Still, a sign of improvement. Let’s hope that it wasn’t simply because Spa suited McLaren’s chassis. Only Monza holds the answer.

Gutiérrez finally showing potential

Gutiérrez in Spa
Credit: Jean-Francois Galeron

I remain to be convinced by F1’s younger Mexican, but the Belgian GP certainly helped his cause. He was of the men who had the right idea in Q1 by changing onto new intermediate tyres for better grip in the crucial final minutes. The trouble was, he was brought in too early, and the grip had deserted him when the track was at its driest. The end result was 21st, recording his worst qualifying of the season.

But he fought back gallantly and was fighting on the edge of the points when it all blew up on lap 26. Gutiérrez showed great racecraft and bravery in fighting Pastor Maldonado, eventually losing grip on the outside, and taking to the AstroTurf on the outside. He yielded the position but used his momentum to overtake the Venezuelan at the Bus Stop, earning himself a penalty, much similar to Hamilton’s for his move on Räikkönen in 2008. This left Maldonado flustered, he drove into the side of Adrian Sutil and in his desperation to dive into the pits for a new nose, he T-boned the unfortunate Paul di Resta.

A drive through was probably deserved, but if you remove it from his race time, he would have been right on the edge of the points in what was undoubtedly the race of his career so far.

Ricciardo (quietly) secures vital point

After being the talk of the paddock for weeks, if not months, Daniel Ricciardo, along with the Toro Rosso team were rather caught with their trousers down in qualifying as they made the same mistake as Esteban Gutiérrez and peaked too soon, ending up with worn out tyres when the track was at its best. Ricciardo finished 19th, behind teammate Vergne, who suffered the same fate, for only the third time this year.

Ricciardo at Spa
Credit: Thompson/Getty

And in the race, Ricciardo appeared to be mired in the midfield, just when he needed a result to prove that he was worthy of a Red Bull seat. But a brilliant last ten laps saw him rise through the midfield up to tenth to secure the final point. He overtook another star of the future in Nico Hülkenberg, teammate Jean-Éric Vergne and Sergio Pérez on the way.

While it wasn’t a stellar drive to a good points finish, where he outdrove the car, it was actually exactly what Red Bull needed to see: a gritty drive in an underperforming car where the Aussie extracted the maximum. Although the decision has been made already (even if the contract isn’t yet signed), Ricciardo backed up his candidacy with a terrific drive on Sunday.
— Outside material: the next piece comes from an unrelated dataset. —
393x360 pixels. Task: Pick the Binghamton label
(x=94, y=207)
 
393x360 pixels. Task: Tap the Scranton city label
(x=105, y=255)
Damage limitation no longer good enough

While Lewis Hamilton and particularly Fernando Alonso got the best out their cars on Sunday, that is no longer good enough if they don’t want to be a footnote to the 2013 F1 season.

A drive that effectively closed the book on the 2013 season

They both secured impressive podiums but, in truth, may as well have suffered a similar fate to Kimi Räikkönen in Belgium, with Vettel being so dominant, in a drive that effectively closed the book on the 2013 season.

That said, the brilliance of Hamilton’s pole lap and Alonso’s first lap, not to mention his battling through the top order show that these guys are still giving it their all, and it was certainly nice to see Fernando back to his best. Unfortunately, it still isn’t good enough.